We have made it our mission to improve how computers and software systems work with data. Systems that process personal data have to change fundamentally and this is one of the things that Data Protection by Design teaches us.
Jason Cronk, also known as @privacymaverick, is a harbinger of this change. With intimate understanding of both privacy regulations and how today’s enterprise handles data, he is well positioned to tell us more about the role of technology in achieving privacy.

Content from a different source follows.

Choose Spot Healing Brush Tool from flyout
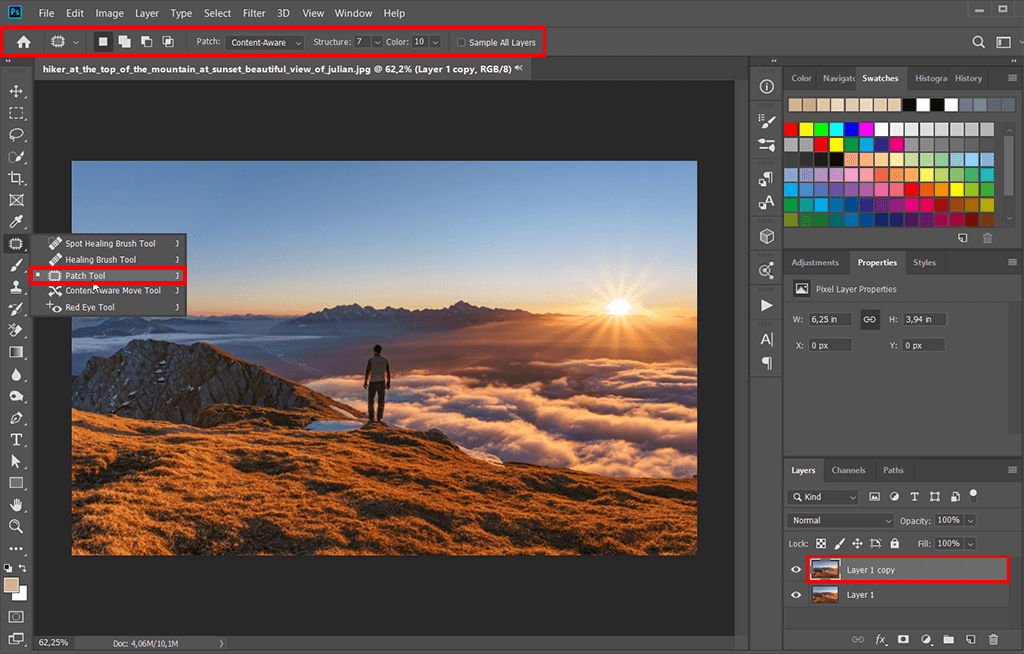Viewport: 1024px width, 654px height. tap(110, 243)
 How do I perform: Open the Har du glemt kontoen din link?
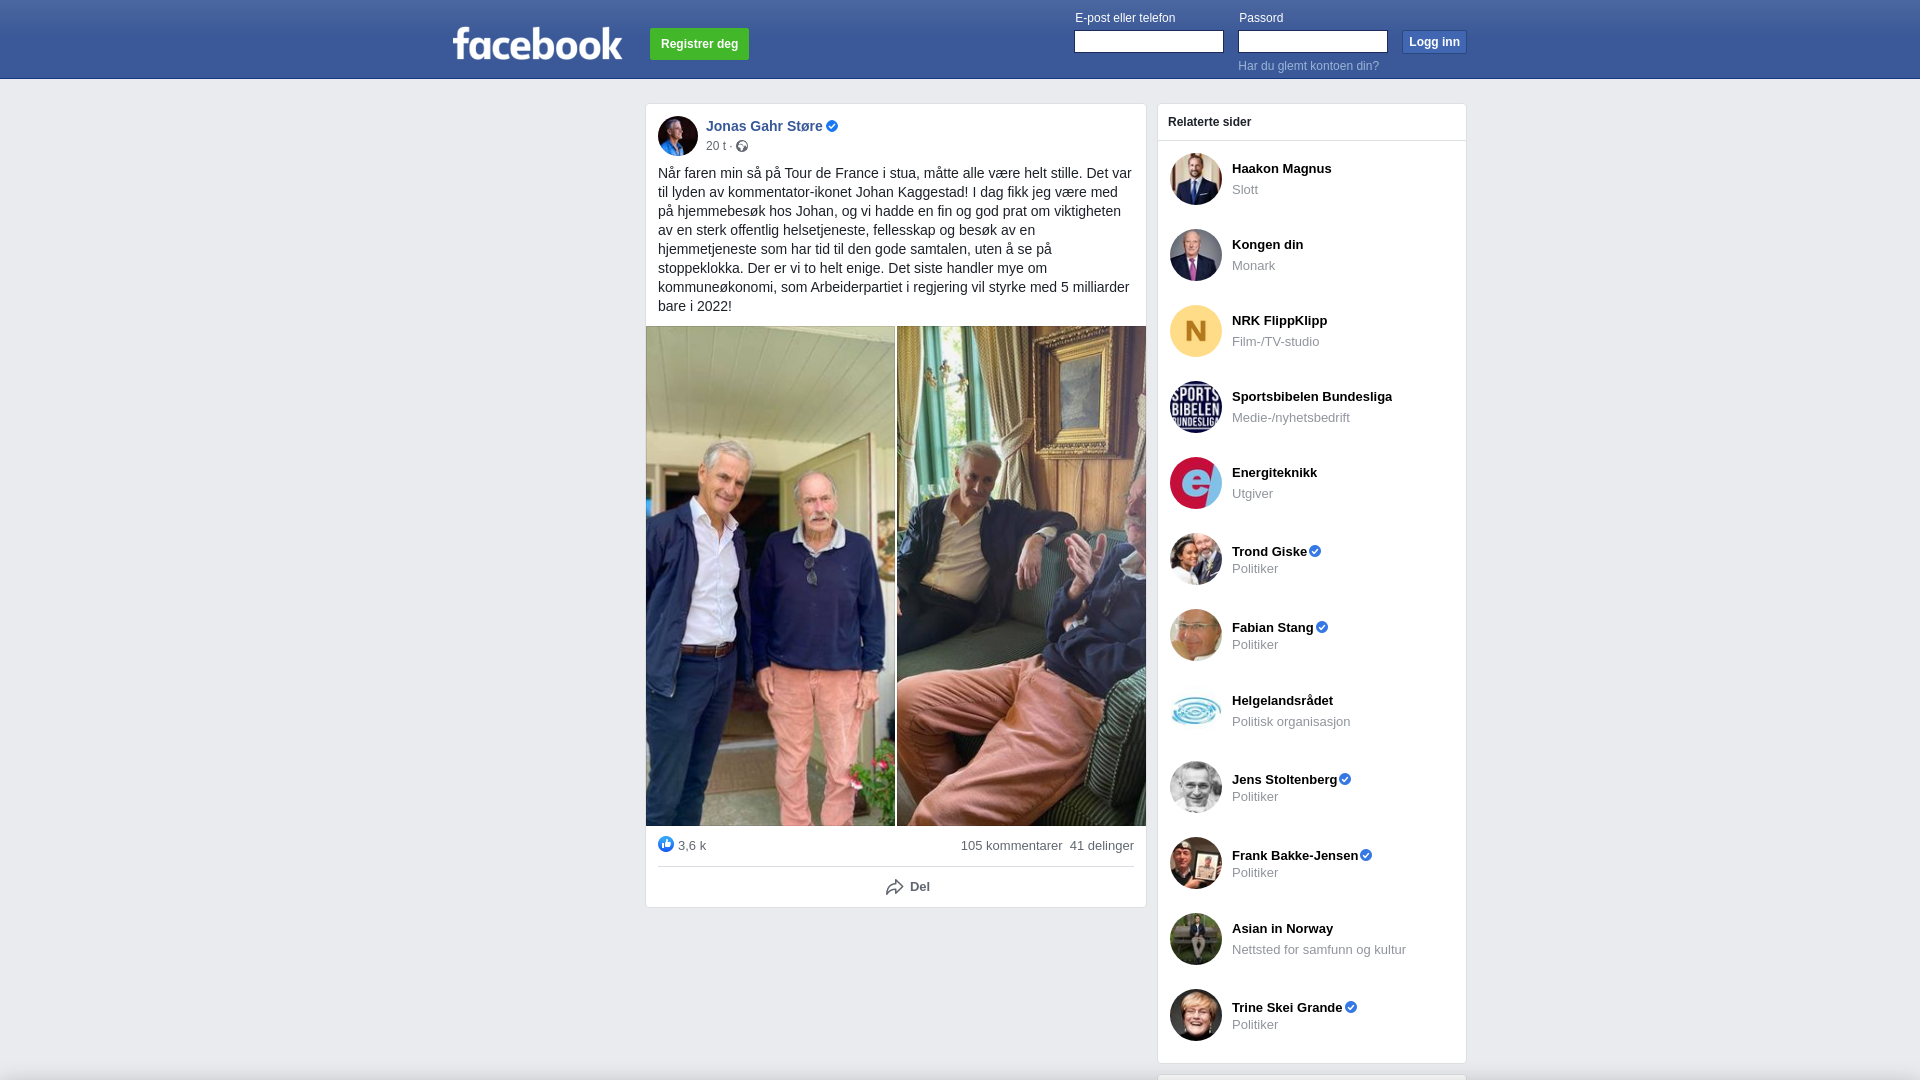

Article 25 of the much-ballyhooed General Data Protection Regulation (GDPR) concerns making data protection a forethought not an afterthought. Though it doesn’t reference it, Data Protection by Design and Default is clearly based on Ann Cavoukian’s 7 foundational principles of privacy by design, something she created during her seventeen-year tenure as the Information and Privacy Commissioner of Ontario, Canada. Her conceptualization of privacy by design were later unanimously adopted in a resolution of the 2010 Conference of Data Protection and Privacy Commissioners. She had clearly been influenced by her early exposure to privacy enhancing technologies (PETs). Two principles illustrate this exposure:
- Principle 3: Privacy Embedded into the Design
- Principle 4: Full functionality; Positive Sum Not Zero Sum
Principle 3 mirrors the intertwined nature of PETs. For example, secure multi-party computation is not something you can “bolt on,” in Ann’s vernacular, after the fact. The privacy enhancing nature of Tor, a mix network, is fundamental to its design. Unlike TLS (Transport Layer Security, the technology that keeps our internet traffic safe), the fundamental privacy and security aspects of PETs cannot be turned off or downgraded.
Similarly, Ann saw the potential for PETs to eliminate the trade-off game that so often plagues debates on privacy and data protection. Principle 4 shows her awareness of PETs, which, by enhancing privacy, allows one to achieve desired results while maintaining the confidentiality of the underlying data. Naively, most developers think you must have access to data to perform calculations on that data, therefore excluding it from collection or denying access to it, necessarily denies desired functionality. PETs, like homomorphic encryption, allow just that sort of magic that most developers can’t fathom because they haven’t been exposed to it.
Article 25 of the GDPR alludes to the use of PETs, though it doesn’t go so far as an outright call for them. Language such as paragraph 1’s “Taking into account the state of the art” call upon those processing personal data to be aware of the cutting-edge technology that is found in most privacy enhancing technologies. Further, the drafters call for organizations “to integrate the necessary safeguards into the processing” of personal data, echoes the embedded nature of PETs (as well as Privacy by Design’s 3rd Principle).
In my forthcoming book, I use a four point methodology for achieving privacy by design. This is not meant to suggest that this is the only methodology, just the process I use. It is based in part on the work of Professor Jaap-Henk Hoepman and his Privacy Strategies and Tactics. (Strategies are identified in the definitions below in bold and small capitals.)
architect - Minimize personal information and Separate data into domains.
secure - Hide information from external and internal actors without a need to know. Abstract data to avoid unnecessary detail.
supervise - Enforce policies and processes around appropriate use of data. Demonstrate compliance with those policies.
balance - Inform individuals and give them Control to provide balance between them and the organization.
While many of the strategies are fairly straightforward (destroying data or encrypting data for instance), PETs usually cross the architect and secure boundaries. Mix networks, like Tor, use encryption to tunnel data through intermediaries’ nodes. This minimizes data available to each intermediary (only immediate source and destination), separates data by node (only knowing where their packet came from and went to but not the full path), and hides the underlying communications using encryption. Similarly, secure multi-party computations minimize personal information shared and separate it by domain (the parties in the multi-party protocol).
This is what makes PETs difficult for the average developer to grasp. Consider a scenario where two individuals want to calculate the average of their inputs. The seemingly reasonable assumption most people make is that the two parties must share their values, if not with each other, then with a trusted third party. They might secure the data in transit with encryption or supervise the trusted third party with a contract but they don’t realize that by using a secure two party computation they can architect and secure the system without relying on a trusted third party.
Utilizing controls on the left side of the methodology (architect and secure) as opposed to the middle two (secure and supervise) reduces privacy risks, because it reduces a threat actor’s opportunities through the minimization of data available to them. PETs are a powerful, but underutilized, tool in the privacy engineer’s arsenal which allow for the reduction of privacy risk without foregoing functionality.